Task item:
Nothing is to be left out; print all the entries exactly.

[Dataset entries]

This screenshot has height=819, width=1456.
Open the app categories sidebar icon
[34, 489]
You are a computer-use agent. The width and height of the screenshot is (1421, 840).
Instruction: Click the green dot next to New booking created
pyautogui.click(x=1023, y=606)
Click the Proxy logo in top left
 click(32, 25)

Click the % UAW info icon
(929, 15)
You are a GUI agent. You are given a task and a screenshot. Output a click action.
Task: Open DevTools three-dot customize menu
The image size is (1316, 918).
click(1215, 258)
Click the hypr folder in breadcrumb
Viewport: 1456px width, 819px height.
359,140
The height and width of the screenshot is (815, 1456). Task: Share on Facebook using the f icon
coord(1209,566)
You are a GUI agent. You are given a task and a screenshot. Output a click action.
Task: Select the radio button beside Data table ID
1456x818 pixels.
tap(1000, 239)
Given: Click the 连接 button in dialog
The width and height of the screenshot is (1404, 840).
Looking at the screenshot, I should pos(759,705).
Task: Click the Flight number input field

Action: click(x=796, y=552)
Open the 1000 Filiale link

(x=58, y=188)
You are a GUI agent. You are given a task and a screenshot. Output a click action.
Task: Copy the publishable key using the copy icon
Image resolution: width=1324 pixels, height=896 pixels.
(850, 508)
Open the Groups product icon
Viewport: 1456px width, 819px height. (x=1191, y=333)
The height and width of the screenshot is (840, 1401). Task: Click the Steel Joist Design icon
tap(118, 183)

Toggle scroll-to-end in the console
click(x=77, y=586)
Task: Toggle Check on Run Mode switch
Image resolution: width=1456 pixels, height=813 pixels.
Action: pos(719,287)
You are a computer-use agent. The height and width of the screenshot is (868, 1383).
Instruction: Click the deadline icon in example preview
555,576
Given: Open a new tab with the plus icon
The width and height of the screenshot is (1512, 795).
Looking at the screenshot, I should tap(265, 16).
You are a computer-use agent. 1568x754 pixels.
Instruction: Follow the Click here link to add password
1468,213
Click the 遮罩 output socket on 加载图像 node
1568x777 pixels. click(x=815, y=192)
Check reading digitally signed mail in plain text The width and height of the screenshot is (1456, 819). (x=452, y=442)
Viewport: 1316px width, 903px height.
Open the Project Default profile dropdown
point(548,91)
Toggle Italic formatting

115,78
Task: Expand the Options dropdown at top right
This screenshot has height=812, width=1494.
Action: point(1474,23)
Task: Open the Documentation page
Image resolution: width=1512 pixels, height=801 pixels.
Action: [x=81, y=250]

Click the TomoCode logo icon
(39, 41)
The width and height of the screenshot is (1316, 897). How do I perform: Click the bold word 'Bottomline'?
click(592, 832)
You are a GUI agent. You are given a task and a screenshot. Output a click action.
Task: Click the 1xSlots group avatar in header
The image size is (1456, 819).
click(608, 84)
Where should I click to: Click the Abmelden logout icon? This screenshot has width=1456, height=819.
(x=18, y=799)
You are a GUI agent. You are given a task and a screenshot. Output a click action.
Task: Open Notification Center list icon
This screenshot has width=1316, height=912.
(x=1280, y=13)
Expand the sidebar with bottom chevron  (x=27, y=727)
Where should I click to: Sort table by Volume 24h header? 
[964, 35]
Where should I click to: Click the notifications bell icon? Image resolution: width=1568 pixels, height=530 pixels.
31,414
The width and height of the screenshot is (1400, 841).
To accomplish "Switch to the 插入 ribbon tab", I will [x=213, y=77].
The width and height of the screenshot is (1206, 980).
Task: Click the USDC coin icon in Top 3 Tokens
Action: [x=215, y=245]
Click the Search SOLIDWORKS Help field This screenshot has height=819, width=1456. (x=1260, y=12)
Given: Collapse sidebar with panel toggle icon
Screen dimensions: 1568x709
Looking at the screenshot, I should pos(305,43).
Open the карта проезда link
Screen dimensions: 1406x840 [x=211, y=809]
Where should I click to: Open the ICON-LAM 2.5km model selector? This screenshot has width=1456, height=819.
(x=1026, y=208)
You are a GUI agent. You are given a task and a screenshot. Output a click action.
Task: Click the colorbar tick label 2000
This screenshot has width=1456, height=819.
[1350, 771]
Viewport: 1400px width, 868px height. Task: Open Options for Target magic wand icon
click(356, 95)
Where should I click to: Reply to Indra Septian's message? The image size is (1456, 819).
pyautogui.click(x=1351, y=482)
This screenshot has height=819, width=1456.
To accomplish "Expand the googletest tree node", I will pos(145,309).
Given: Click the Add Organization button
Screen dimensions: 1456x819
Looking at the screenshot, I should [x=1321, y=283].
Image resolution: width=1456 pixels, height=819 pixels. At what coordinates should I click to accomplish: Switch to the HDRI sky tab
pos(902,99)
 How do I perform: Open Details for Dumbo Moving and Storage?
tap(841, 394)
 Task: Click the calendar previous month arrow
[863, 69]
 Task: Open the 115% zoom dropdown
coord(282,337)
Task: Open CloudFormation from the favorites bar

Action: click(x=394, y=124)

Response to the task:
This screenshot has height=819, width=1456.
Open the app categories sidebar icon
[34, 489]
You are a computer-use agent. The width and height of the screenshot is (1421, 840).
Instruction: Click the green dot next to New booking created
pyautogui.click(x=1023, y=606)
Click the Proxy logo in top left
 click(32, 25)

Click the % UAW info icon
(929, 15)
You are a GUI agent. You are given a task and a screenshot. Output a click action.
Task: Open DevTools three-dot customize menu
The image size is (1316, 918).
click(1215, 258)
Click the hypr folder in breadcrumb
Viewport: 1456px width, 819px height.
359,140
The height and width of the screenshot is (815, 1456). Task: Share on Facebook using the f icon
coord(1209,566)
You are a GUI agent. You are given a task and a screenshot. Output a click action.
Task: Select the radio button beside Data table ID
1456x818 pixels.
tap(1000, 239)
Given: Click the 连接 button in dialog
The width and height of the screenshot is (1404, 840).
Looking at the screenshot, I should pos(759,705).
Task: Click the Flight number input field

Action: click(x=796, y=552)
Open the 1000 Filiale link

(x=58, y=188)
You are a GUI agent. You are given a task and a screenshot. Output a click action.
Task: Copy the publishable key using the copy icon
Image resolution: width=1324 pixels, height=896 pixels.
(850, 508)
Open the Groups product icon
Viewport: 1456px width, 819px height. (x=1191, y=333)
The height and width of the screenshot is (840, 1401). Task: Click the Steel Joist Design icon
tap(118, 183)

Toggle scroll-to-end in the console
click(x=77, y=586)
Task: Toggle Check on Run Mode switch
Image resolution: width=1456 pixels, height=813 pixels.
Action: pos(719,287)
You are a computer-use agent. The height and width of the screenshot is (868, 1383).
Instruction: Click the deadline icon in example preview
555,576
Given: Open a new tab with the plus icon
The width and height of the screenshot is (1512, 795).
Looking at the screenshot, I should tap(265, 16).
You are a computer-use agent. 1568x754 pixels.
Instruction: Follow the Click here link to add password
1468,213
Click the 遮罩 output socket on 加载图像 node
1568x777 pixels. click(x=815, y=192)
Check reading digitally signed mail in plain text The width and height of the screenshot is (1456, 819). (x=452, y=442)
Viewport: 1316px width, 903px height.
Open the Project Default profile dropdown
point(548,91)
Toggle Italic formatting

115,78
Task: Expand the Options dropdown at top right
This screenshot has height=812, width=1494.
Action: point(1474,23)
Task: Open the Documentation page
Image resolution: width=1512 pixels, height=801 pixels.
Action: [x=81, y=250]

Click the TomoCode logo icon
(39, 41)
The width and height of the screenshot is (1316, 897). How do I perform: Click the bold word 'Bottomline'?
click(592, 832)
You are a GUI agent. You are given a task and a screenshot. Output a click action.
Task: Click the 1xSlots group avatar in header
The image size is (1456, 819).
click(608, 84)
Where should I click to: Click the Abmelden logout icon? This screenshot has width=1456, height=819.
(x=18, y=799)
You are a GUI agent. You are given a task and a screenshot. Output a click action.
Task: Open Notification Center list icon
This screenshot has width=1316, height=912.
(x=1280, y=13)
Expand the sidebar with bottom chevron  (x=27, y=727)
Where should I click to: Sort table by Volume 24h header? 
[964, 35]
Where should I click to: Click the notifications bell icon? Image resolution: width=1568 pixels, height=530 pixels.
31,414
The width and height of the screenshot is (1400, 841).
To accomplish "Switch to the 插入 ribbon tab", I will [x=213, y=77].
The width and height of the screenshot is (1206, 980).
Task: Click the USDC coin icon in Top 3 Tokens
Action: [x=215, y=245]
Click the Search SOLIDWORKS Help field This screenshot has height=819, width=1456. (x=1260, y=12)
Given: Collapse sidebar with panel toggle icon
Screen dimensions: 1568x709
Looking at the screenshot, I should pos(305,43).
Open the карта проезда link
Screen dimensions: 1406x840 [x=211, y=809]
Where should I click to: Open the ICON-LAM 2.5km model selector? This screenshot has width=1456, height=819.
(x=1026, y=208)
You are a GUI agent. You are given a task and a screenshot. Output a click action.
Task: Click the colorbar tick label 2000
This screenshot has width=1456, height=819.
[1350, 771]
Viewport: 1400px width, 868px height. Task: Open Options for Target magic wand icon
click(356, 95)
Where should I click to: Reply to Indra Septian's message? The image size is (1456, 819).
pyautogui.click(x=1351, y=482)
This screenshot has height=819, width=1456.
To accomplish "Expand the googletest tree node", I will pos(145,309).
Given: Click the Add Organization button
Screen dimensions: 1456x819
Looking at the screenshot, I should [x=1321, y=283].
Image resolution: width=1456 pixels, height=819 pixels. At what coordinates should I click to accomplish: Switch to the HDRI sky tab
pos(902,99)
 How do I perform: Open Details for Dumbo Moving and Storage?
tap(841, 394)
 Task: Click the calendar previous month arrow
[863, 69]
 Task: Open the 115% zoom dropdown
coord(282,337)
Task: Open CloudFormation from the favorites bar

Action: click(x=394, y=124)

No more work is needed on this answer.